Vitamin B12 Präparate

Vitamin B12 in Form von Kapseln oder Saugtabletten können bei einem Mangel Abhilfe schaffen. Dabei wird zwischen vier verschiedenen Präparaten mit unterschiedlichen Wirkungen unterschieden:

Hydroxocobalamin ist eine natürliche Form des Vitamin B12, welche ebenso von den eigenen Mikroorganismen generiert wird. Bei einem starken Mangel wird Hydroxocobalamin jedoch meist in Form von Injektionen bei einer Therapie unter ärztlicher Aufsicht eingesetzt, da es vom Körper sehr gut aufgenommen und verwertet wird. Anschließend wird es im Körper in die bioaktiven Coenzyme Methylcobalamin und Adenosylcobalamin umgewandelt.

Methylcobalamin und Adenosylcobalamin sind Coenzyme, welche im Zellplasma sowie in den Mitochondrien wirken. Bei Kapseln zum Einnehmen ist häufig nur das Coenzym Methylcobalamin enthalten, idealerweise ist das bioaktive Vitamin B12 jedoch als Präparat, welche aus einer Kombination von Methylcobalamin, Hydroxocobalamin und Adenosylcobalamin besteht, einzunehmen.

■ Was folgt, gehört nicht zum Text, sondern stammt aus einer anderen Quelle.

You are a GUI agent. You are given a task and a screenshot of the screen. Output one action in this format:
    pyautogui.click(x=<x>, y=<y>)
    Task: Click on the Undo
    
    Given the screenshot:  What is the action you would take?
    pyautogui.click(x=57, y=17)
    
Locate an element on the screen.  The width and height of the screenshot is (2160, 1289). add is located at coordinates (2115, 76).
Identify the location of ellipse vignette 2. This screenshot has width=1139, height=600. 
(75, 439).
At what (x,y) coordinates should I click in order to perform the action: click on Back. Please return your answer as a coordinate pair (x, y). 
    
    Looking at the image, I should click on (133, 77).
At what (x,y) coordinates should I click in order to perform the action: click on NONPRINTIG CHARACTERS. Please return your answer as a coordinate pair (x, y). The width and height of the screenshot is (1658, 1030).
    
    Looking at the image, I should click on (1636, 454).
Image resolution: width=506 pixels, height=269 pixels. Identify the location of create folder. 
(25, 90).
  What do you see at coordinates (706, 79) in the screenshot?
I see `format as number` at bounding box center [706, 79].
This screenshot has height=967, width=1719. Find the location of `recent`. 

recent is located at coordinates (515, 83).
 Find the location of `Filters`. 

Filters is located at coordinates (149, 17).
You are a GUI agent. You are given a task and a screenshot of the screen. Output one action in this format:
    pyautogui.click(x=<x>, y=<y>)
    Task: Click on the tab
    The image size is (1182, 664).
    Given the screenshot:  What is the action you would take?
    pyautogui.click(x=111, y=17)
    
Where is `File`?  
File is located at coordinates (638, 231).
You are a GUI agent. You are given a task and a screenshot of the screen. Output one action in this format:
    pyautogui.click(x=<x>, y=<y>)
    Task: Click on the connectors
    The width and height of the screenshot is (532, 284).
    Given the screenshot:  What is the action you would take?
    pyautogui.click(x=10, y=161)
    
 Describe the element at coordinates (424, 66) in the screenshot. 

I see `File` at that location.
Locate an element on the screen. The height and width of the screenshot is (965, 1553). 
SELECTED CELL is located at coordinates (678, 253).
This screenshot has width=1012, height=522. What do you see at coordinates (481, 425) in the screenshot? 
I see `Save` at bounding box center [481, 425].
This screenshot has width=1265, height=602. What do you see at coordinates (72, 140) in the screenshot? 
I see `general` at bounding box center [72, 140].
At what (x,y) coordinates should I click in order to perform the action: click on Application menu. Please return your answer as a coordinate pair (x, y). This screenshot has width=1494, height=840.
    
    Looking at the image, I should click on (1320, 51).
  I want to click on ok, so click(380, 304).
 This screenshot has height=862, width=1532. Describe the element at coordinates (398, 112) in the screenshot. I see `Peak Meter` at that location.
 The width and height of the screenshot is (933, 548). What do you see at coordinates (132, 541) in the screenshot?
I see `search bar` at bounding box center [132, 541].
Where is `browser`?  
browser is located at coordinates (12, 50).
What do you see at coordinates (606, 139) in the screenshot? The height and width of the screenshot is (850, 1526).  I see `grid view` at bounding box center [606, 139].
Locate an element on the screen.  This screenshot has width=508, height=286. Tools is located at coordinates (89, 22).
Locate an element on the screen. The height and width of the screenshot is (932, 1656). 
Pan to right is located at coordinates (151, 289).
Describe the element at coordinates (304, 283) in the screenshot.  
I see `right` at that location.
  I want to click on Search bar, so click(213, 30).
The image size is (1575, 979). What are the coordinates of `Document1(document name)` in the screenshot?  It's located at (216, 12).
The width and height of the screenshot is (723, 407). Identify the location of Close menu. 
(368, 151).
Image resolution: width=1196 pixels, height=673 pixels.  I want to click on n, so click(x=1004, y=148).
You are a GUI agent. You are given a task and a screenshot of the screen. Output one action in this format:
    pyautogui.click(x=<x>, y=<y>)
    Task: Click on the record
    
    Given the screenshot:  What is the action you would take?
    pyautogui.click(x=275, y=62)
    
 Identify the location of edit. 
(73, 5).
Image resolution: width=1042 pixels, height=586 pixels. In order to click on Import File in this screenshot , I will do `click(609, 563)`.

Cynanocobalamin ist eine synthetische Vitamin B12 Form, welche nicht auf natürliche Weise hergestellt werden kann. Aufgrund dessen muss Cynanocobalamin zunächst im Körper umgewandelt werden, bevor es seine Wirkung entfalten kann. Da diese jedoch nur sehr gering ausfällt, ist ein Präparat mit Cynanocobalamin grundsätzlich nicht zu empfehlen.

Überdosierung

Für jegliche Therapieform, sei es als Ergänzung oder aufgrund starken Mangels, ist eine Überdosierung in dem Sinne nicht möglich. Nimmt man mehr Vitamin B12 zu sich, als der Körper benötigt, wird das überschüssige Vitamin auf natürliche Weise mit dem Urin ausgeschieden. Wir empfehlen dennoch, sich an den Inhalt der Packungsbeilage zu halten.

Fazit

Selbst wenn man genügend Nahrung mit Vitamin B12 aufnimmt, kann ein Defizit aufgrund von Aufnahmestörungen vorhanden sein. Chronische Müdigkeit, verminderte Leistungsfähigkeit und Depressionen können unter anderem die Folgen sein. Nichtsdestotrotz kann dies auch andere Ursachen haben, weshalb eine Untersuchung bei einem Arzt Klarheit geben sollte. Ein ausführliches Blutbild kann Aufschluss darüber geben, woraus die Symptome tatsächlich resultieren und ob eine Vitamin-B12-Kur als Therapieform sinnvoll ist.